Poster
Slot-VLM: Object-Event Slots for Video-Language Modeling
Jiaqi Xu · Cuiling Lan · Wenxuan Xie · Xuejin Chen · Yan Lu
East Exhibit Hall A-C #1109
Video-Language Models (VLMs), powered by the advancements in Large Language Models (LLMs), are charting new frontiers in video understanding. A pivotal challenge is the development of an effective method to encapsulate video content into a set of representative tokens to align with LLMs. In this work, we introduce Slot-VLM, a new framework designed to generate semantically decomposed video tokens, in terms of object-wise and event-wise visual representations, to facilitate LLM inference. Particularly, we design an Object-Event Slots module, i.e., OE-Slots, that adaptively aggregates the dense video tokens from the vision encoder to a set of representative slots.
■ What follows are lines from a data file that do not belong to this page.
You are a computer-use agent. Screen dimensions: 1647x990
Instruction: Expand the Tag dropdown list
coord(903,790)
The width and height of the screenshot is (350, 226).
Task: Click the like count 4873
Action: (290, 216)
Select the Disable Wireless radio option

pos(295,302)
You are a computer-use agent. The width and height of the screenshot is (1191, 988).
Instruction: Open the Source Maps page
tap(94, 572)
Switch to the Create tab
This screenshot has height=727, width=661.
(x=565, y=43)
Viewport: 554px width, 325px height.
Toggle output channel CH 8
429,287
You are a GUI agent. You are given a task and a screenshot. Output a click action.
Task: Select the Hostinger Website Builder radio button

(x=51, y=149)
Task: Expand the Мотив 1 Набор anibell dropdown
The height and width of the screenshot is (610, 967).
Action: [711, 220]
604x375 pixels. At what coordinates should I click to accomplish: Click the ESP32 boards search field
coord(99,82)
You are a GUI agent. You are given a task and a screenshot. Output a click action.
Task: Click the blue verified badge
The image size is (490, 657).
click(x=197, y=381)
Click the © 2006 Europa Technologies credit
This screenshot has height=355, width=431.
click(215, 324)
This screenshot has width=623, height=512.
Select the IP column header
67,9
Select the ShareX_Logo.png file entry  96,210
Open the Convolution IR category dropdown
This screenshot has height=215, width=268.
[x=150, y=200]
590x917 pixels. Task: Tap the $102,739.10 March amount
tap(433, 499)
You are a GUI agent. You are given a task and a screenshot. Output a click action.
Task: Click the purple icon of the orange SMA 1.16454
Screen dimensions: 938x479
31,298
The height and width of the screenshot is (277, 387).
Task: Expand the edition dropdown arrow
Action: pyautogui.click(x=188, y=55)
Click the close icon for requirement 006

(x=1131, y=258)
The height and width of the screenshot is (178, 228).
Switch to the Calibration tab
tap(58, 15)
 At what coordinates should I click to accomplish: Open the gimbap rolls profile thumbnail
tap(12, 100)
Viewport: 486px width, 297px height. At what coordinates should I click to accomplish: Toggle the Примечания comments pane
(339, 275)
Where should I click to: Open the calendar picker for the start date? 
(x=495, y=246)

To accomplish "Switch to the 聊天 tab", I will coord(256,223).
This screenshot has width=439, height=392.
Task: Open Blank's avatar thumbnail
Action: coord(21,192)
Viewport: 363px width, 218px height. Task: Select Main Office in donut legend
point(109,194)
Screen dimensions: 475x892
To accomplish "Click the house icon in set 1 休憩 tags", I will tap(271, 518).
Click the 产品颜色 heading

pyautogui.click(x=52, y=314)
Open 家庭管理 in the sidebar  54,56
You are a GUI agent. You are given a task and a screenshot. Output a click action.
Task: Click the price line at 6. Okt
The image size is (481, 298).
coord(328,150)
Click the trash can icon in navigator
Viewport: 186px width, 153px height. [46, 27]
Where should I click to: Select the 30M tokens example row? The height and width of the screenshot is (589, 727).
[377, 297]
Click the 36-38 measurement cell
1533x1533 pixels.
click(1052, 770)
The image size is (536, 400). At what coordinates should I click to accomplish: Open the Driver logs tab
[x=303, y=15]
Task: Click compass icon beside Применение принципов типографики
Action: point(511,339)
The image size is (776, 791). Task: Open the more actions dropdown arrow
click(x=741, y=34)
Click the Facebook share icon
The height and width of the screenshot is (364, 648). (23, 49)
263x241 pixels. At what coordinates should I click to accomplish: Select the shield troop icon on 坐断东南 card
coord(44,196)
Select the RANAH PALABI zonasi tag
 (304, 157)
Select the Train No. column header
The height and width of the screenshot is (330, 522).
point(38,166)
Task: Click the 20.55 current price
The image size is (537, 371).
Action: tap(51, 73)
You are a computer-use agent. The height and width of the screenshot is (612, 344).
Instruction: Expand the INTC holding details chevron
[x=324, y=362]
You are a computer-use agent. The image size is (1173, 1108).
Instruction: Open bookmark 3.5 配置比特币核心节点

In order to take into account both the spatial object details and the varied temporal dynamics, we build OE-Slots with two branches: the Object-Slots branch and the Event-Slots branch. The Object-Slots branch focuses on extracting object-centric slots from features of high spatial resolution but low frame sample rate, emphasizing detailed object information. The Event-Slots branch is engineered to learn event-centric slots from high temporal sample rate but low spatial resolution features. These complementary slots are combined to form the vision context, serving as the input to the LLM for effective video reasoning. Our experimental results demonstrate the effectiveness of our Slot-VLM, which achieves the state-of-the-art performance on video question-answering.